**TASK STATEMENT**
Transcribe every record verbatim; no pictures.

**SOURCE MATERIAL**
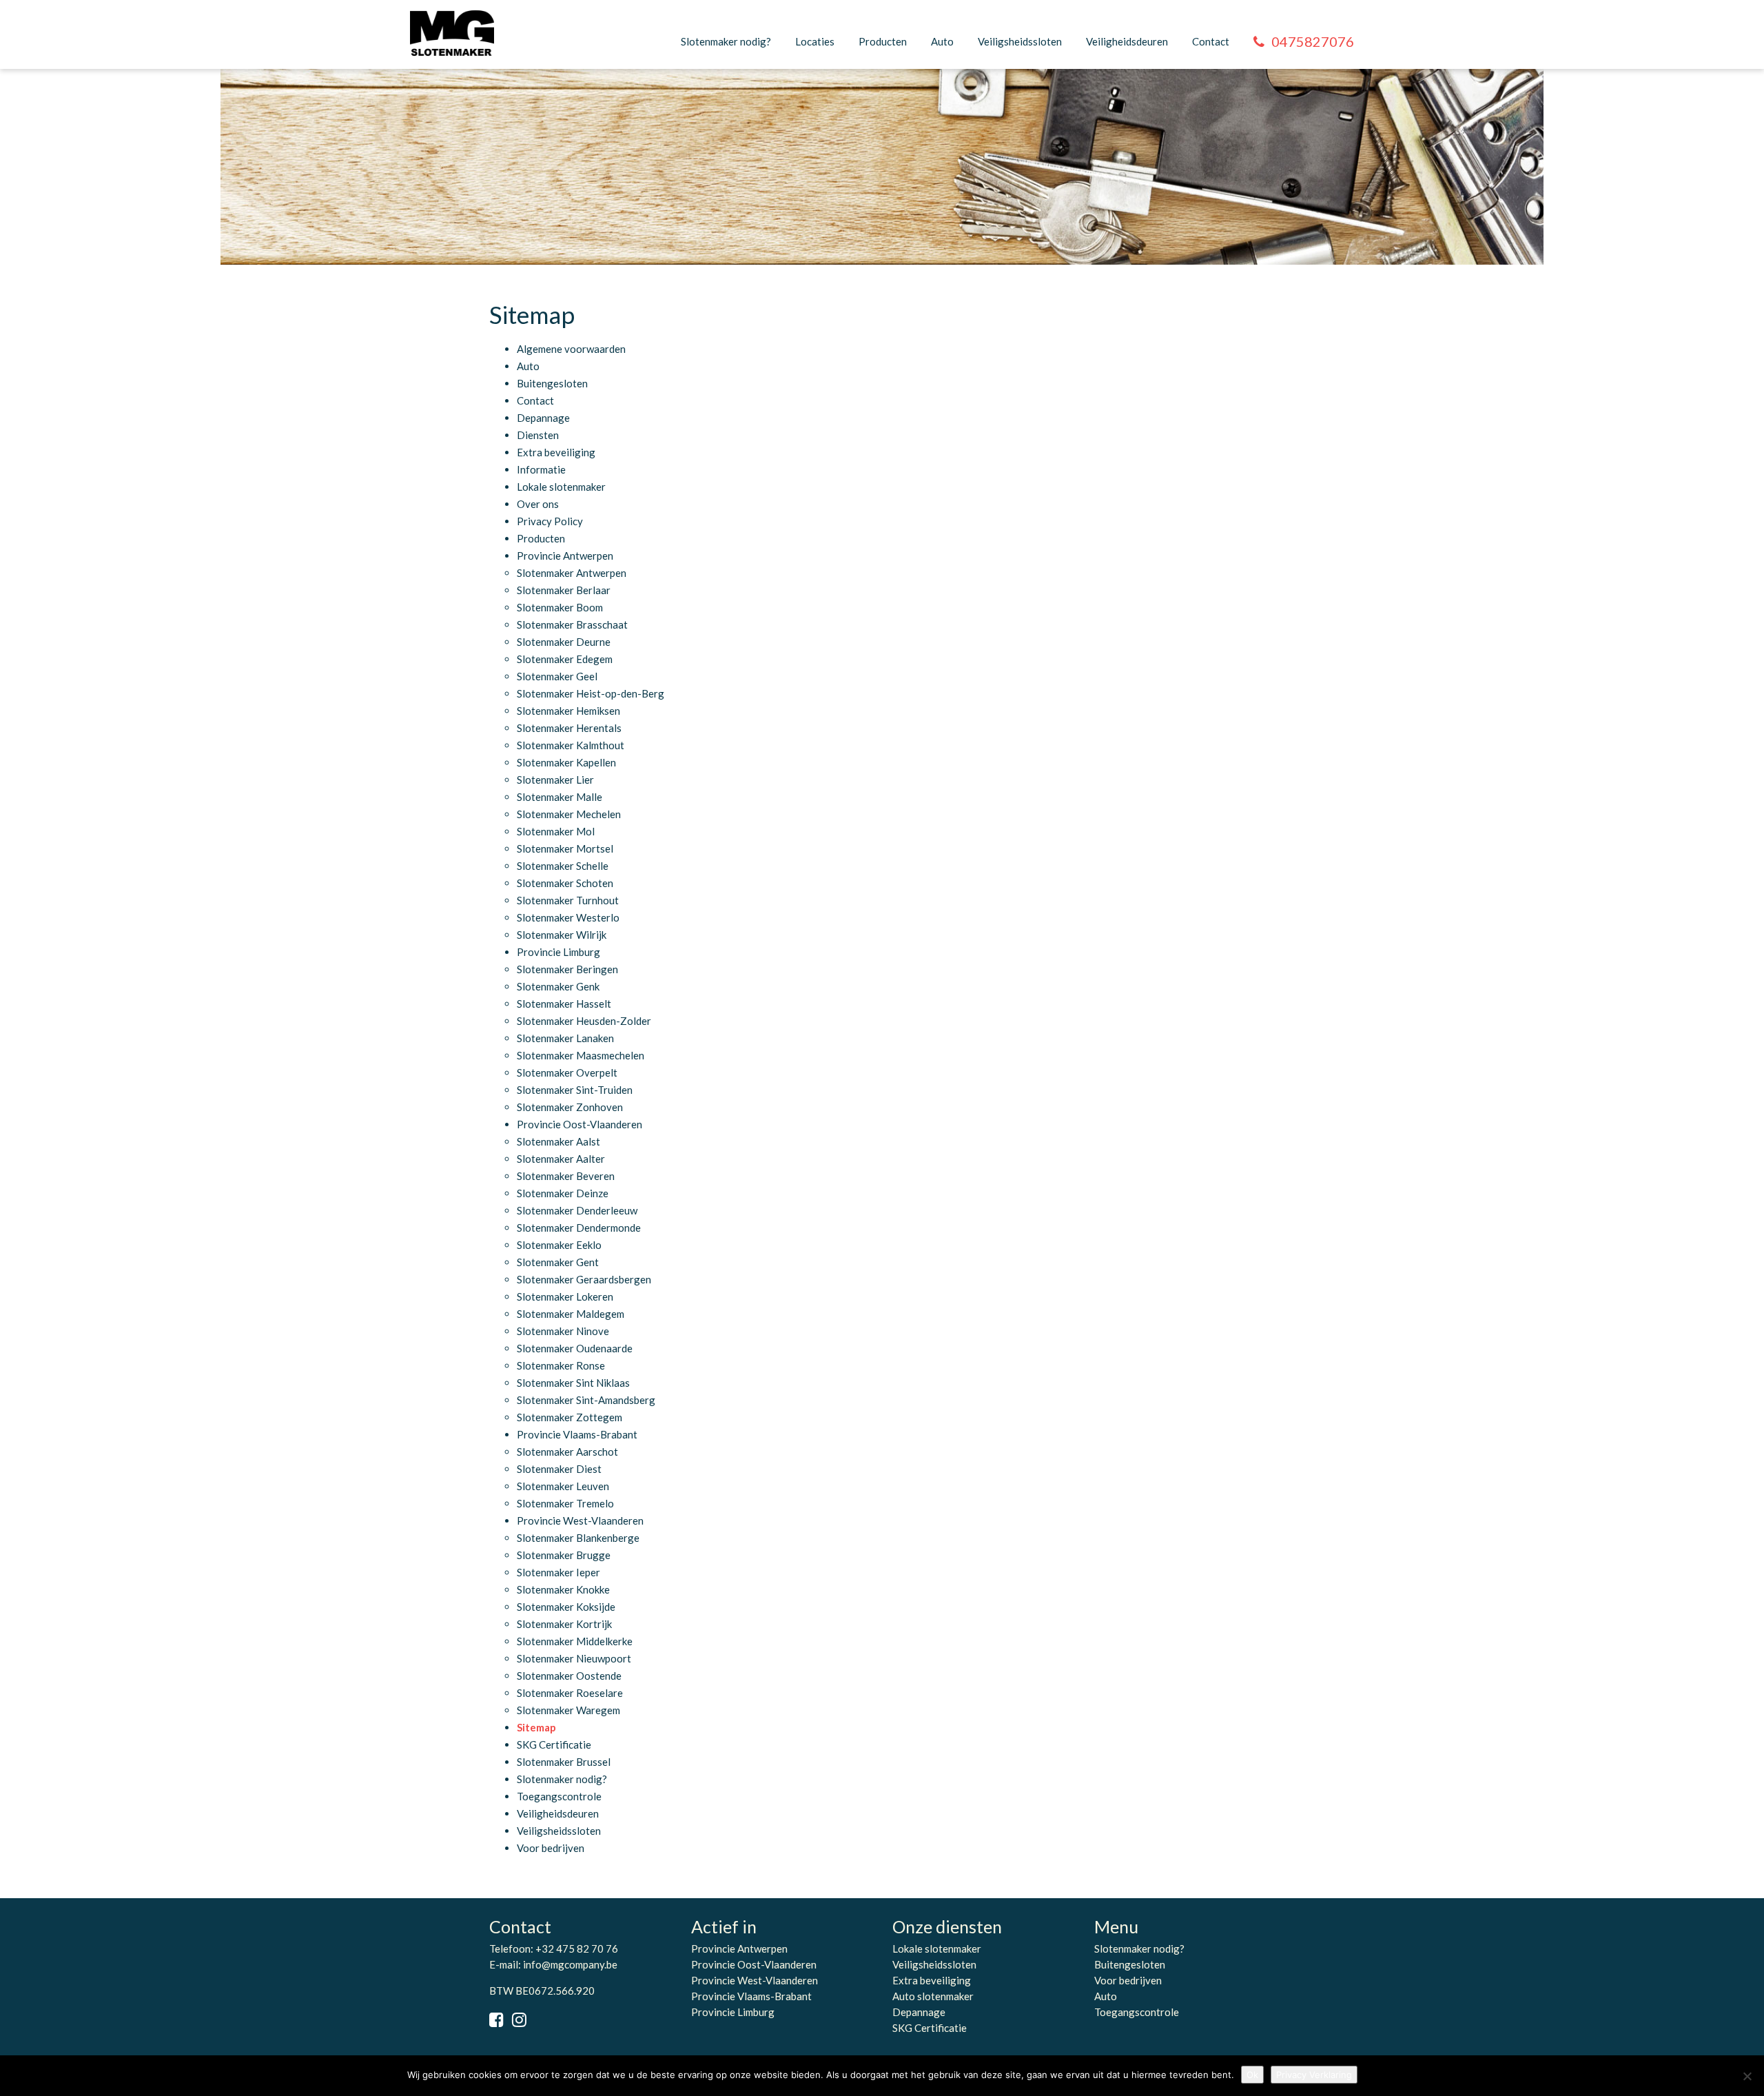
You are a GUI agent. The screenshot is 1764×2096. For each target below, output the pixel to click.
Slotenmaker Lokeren (565, 1296)
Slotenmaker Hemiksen (568, 710)
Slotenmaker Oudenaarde (575, 1348)
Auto (942, 41)
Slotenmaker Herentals (569, 728)
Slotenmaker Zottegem (569, 1417)
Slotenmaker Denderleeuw (577, 1210)
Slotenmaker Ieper (558, 1572)
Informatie (541, 469)
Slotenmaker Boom (560, 607)
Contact (1210, 41)
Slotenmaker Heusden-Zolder (584, 1021)
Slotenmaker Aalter (561, 1158)
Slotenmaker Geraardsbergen (584, 1279)
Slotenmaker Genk (558, 986)
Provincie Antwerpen (565, 555)
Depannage (543, 417)
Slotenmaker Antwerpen (571, 573)
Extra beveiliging (556, 452)
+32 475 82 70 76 (576, 1948)
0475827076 (1312, 41)
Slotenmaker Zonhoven (570, 1107)
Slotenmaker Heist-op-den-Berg (590, 693)
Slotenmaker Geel (557, 676)
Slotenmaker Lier (555, 779)
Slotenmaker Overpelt (567, 1072)
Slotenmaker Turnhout (568, 900)
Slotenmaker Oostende (569, 1675)
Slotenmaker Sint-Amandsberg (586, 1400)
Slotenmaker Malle (559, 797)
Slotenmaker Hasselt (564, 1003)
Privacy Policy (550, 521)
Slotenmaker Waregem (568, 1710)
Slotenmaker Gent (558, 1262)
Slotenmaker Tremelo (565, 1503)
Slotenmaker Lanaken (565, 1038)
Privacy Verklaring (1314, 2074)
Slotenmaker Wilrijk (561, 934)
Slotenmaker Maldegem (570, 1314)
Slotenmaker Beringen (567, 969)
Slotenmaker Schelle (562, 865)
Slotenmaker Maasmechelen (580, 1055)
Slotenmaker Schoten (565, 883)
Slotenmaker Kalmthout (570, 745)
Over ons (538, 504)
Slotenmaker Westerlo (568, 917)
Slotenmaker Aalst (558, 1141)
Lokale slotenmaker (561, 486)
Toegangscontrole (559, 1796)
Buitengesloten (552, 383)
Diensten (538, 435)
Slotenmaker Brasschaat (572, 624)
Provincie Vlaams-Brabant (577, 1434)
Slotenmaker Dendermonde (579, 1227)
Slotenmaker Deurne (564, 641)
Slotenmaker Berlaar (564, 590)
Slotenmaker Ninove (563, 1331)
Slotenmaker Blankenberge (578, 1538)
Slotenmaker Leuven (563, 1486)
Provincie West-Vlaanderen (580, 1520)
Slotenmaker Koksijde (566, 1606)
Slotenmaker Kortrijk (564, 1624)
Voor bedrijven (550, 1848)
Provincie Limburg (558, 952)
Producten (883, 41)
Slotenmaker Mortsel (565, 848)
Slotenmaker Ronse (561, 1365)
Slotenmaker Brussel (564, 1762)
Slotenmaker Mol (556, 831)
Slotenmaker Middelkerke (575, 1641)
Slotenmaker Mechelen (569, 814)
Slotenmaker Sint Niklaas (573, 1382)
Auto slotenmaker (933, 1996)
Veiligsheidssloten (1020, 41)
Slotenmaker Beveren (566, 1176)
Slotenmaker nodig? (726, 41)
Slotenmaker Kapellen (566, 762)
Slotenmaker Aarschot (567, 1451)
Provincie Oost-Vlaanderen (579, 1124)
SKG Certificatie (554, 1744)
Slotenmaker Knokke (563, 1589)
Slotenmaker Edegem (565, 659)
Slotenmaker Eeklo (559, 1245)
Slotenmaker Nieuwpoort (574, 1658)
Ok (1252, 2074)
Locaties (814, 41)
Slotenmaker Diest (559, 1469)
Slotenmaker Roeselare (570, 1693)
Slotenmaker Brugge (564, 1555)
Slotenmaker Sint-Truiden (575, 1089)
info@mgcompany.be (570, 1964)
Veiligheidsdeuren (1127, 41)
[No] (1747, 2076)
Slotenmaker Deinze (562, 1193)
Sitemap (536, 1727)
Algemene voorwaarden (571, 349)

**SOLUTION FOR THIS EXERCISE**
You are a GUI agent. The screenshot is 1764×2096. For each target below, output the pixel to click.
Slotenmaker Lokeren (565, 1296)
Slotenmaker Hemiksen (568, 710)
Slotenmaker Oudenaarde (575, 1348)
Auto (942, 41)
Slotenmaker Herentals (569, 728)
Slotenmaker Zottegem (569, 1417)
Slotenmaker Denderleeuw (577, 1210)
Slotenmaker Ieper (558, 1572)
Informatie (541, 469)
Slotenmaker Boom (560, 607)
Contact (1210, 41)
Slotenmaker Heusden-Zolder (584, 1021)
Slotenmaker Aalter (561, 1158)
Slotenmaker Geraardsbergen (584, 1279)
Slotenmaker Genk (558, 986)
Provincie Antwerpen (565, 555)
Depannage (543, 417)
Slotenmaker Antwerpen (571, 573)
Extra beveiliging (556, 452)
+32 475 82 70 76 (576, 1948)
0475827076 (1312, 41)
Slotenmaker Zonhoven (570, 1107)
Slotenmaker Heist-op-den-Berg (590, 693)
Slotenmaker Geel (557, 676)
Slotenmaker Lier (555, 779)
Slotenmaker Overpelt (567, 1072)
Slotenmaker Turnhout (568, 900)
Slotenmaker Oostende (569, 1675)
Slotenmaker Sint-Amandsberg (586, 1400)
Slotenmaker Malle (559, 797)
Slotenmaker Hasselt (564, 1003)
Privacy Policy (550, 521)
Slotenmaker Waregem (568, 1710)
Slotenmaker Gent (558, 1262)
Slotenmaker Tremelo (565, 1503)
Slotenmaker Lanaken (565, 1038)
Privacy Verklaring (1314, 2074)
Slotenmaker Wilrijk (561, 934)
Slotenmaker Maldegem (570, 1314)
Slotenmaker Beringen (567, 969)
Slotenmaker Schelle (562, 865)
Slotenmaker Maasmechelen (580, 1055)
Slotenmaker Schoten (565, 883)
Slotenmaker Kalmthout (570, 745)
Over ons (538, 504)
Slotenmaker Westerlo (568, 917)
Slotenmaker Aalst (558, 1141)
Lokale slotenmaker (561, 486)
Toegangscontrole (559, 1796)
Buitengesloten (552, 383)
Diensten (538, 435)
Slotenmaker Brasschaat (572, 624)
Provincie Vlaams-Brabant (577, 1434)
Slotenmaker Dendermonde (579, 1227)
Slotenmaker Deurne (564, 641)
Slotenmaker Berlaar (564, 590)
Slotenmaker Ninove (563, 1331)
Slotenmaker Blankenberge (578, 1538)
Slotenmaker Leuven (563, 1486)
Provincie West-Vlaanderen (580, 1520)
Slotenmaker Koksijde (566, 1606)
Slotenmaker Kortrijk (564, 1624)
Voor bedrijven (550, 1848)
Provincie Limburg (558, 952)
Producten (883, 41)
Slotenmaker Mortsel (565, 848)
Slotenmaker Ronse (561, 1365)
Slotenmaker Brussel (564, 1762)
Slotenmaker Mol (556, 831)
Slotenmaker Middelkerke (575, 1641)
Slotenmaker Mechelen (569, 814)
Slotenmaker Sint Niklaas (573, 1382)
Auto slotenmaker (933, 1996)
Veiligsheidssloten (1020, 41)
Slotenmaker Beveren (566, 1176)
Slotenmaker nodig? (726, 41)
Slotenmaker Kapellen (566, 762)
Slotenmaker Aarschot (567, 1451)
Provincie Oost-Vlaanderen (579, 1124)
SKG Certificatie (554, 1744)
Slotenmaker Knokke (563, 1589)
Slotenmaker Edegem (565, 659)
Slotenmaker Eeklo (559, 1245)
Slotenmaker Nieuwpoort (574, 1658)
Ok (1252, 2074)
Locaties (814, 41)
Slotenmaker Diest (559, 1469)
Slotenmaker Roeselare (570, 1693)
Slotenmaker Brugge (564, 1555)
Slotenmaker Sint-Truiden (575, 1089)
info@mgcompany.be (570, 1964)
Veiligheidsdeuren (1127, 41)
[No] (1747, 2076)
Slotenmaker Deinze (562, 1193)
Sitemap (536, 1727)
Algemene voorwaarden (571, 349)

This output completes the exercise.